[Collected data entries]
----

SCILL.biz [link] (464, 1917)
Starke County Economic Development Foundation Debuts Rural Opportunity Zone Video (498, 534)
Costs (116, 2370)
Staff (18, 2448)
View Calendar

----

** EXERCISE DIRECTIONS **
Exact reproduction of every entry is needed.

** SOLUTION FOR THIS PROBLEM **
SCILL.biz [link] (464, 1917)
Starke County Economic Development Foundation Debuts Rural Opportunity Zone Video (498, 534)
Costs (116, 2370)
Staff (18, 2448)
View Calendar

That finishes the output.